> [Instructions to follow]
Once the pictures have been excluded, set down each remaining entry word for word.

> [Provided data]

-=-=-

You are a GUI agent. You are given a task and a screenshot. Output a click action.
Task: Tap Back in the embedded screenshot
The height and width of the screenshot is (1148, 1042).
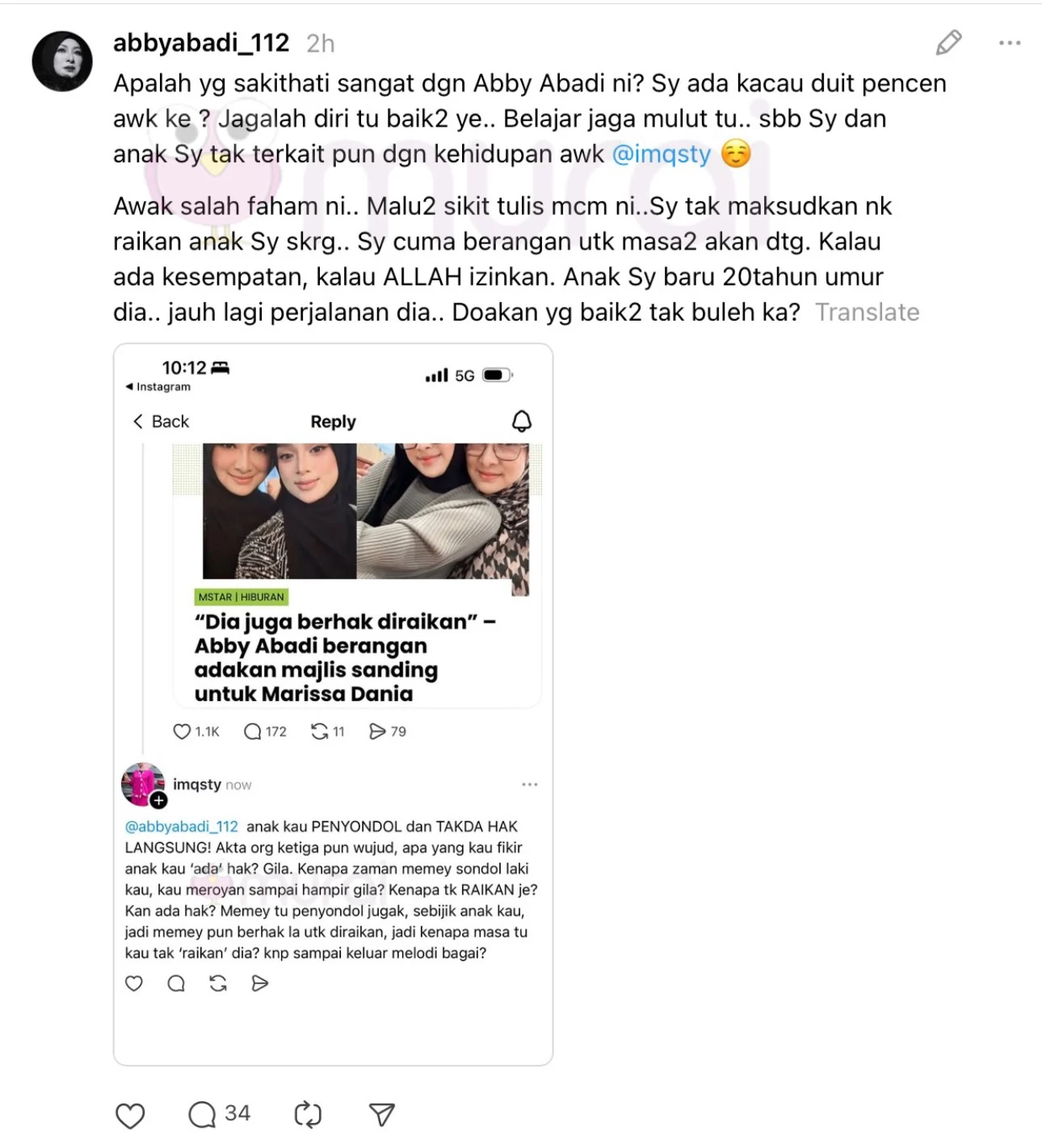click(x=161, y=422)
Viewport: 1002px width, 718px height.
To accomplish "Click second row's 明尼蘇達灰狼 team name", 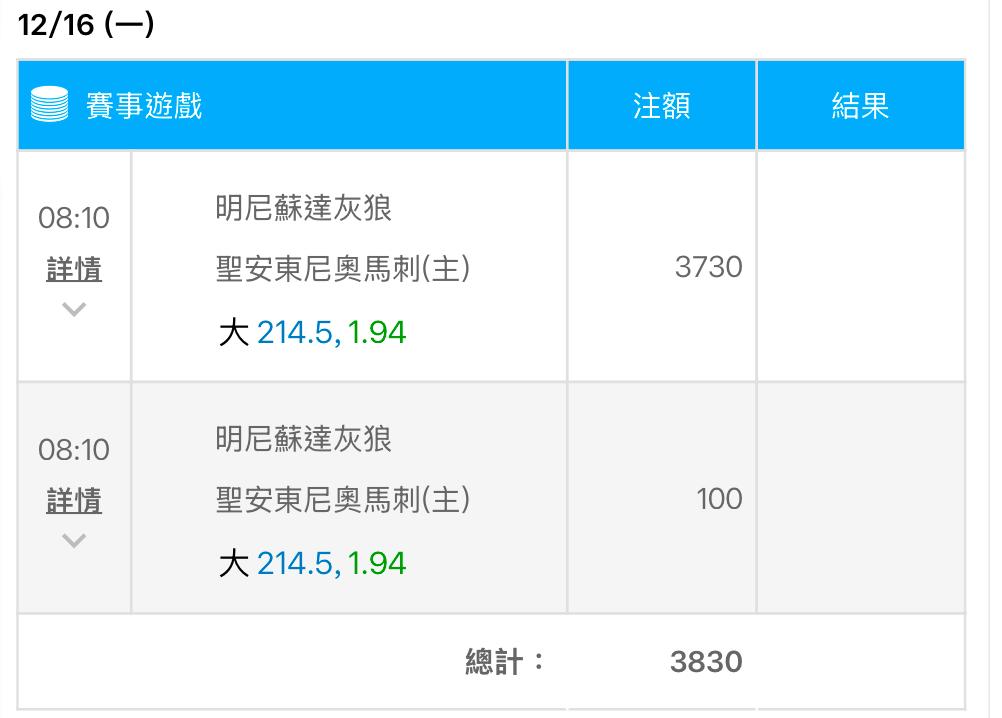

-=-=-

> [Solution to the exercise]
You are a GUI agent. You are given a task and a screenshot. Output a click action.
Task: Tap Back in the embedded screenshot
The height and width of the screenshot is (1148, 1042).
click(x=161, y=422)
Viewport: 1002px width, 718px height.
To accomplish "Click second row's 明尼蘇達灰狼 team name", 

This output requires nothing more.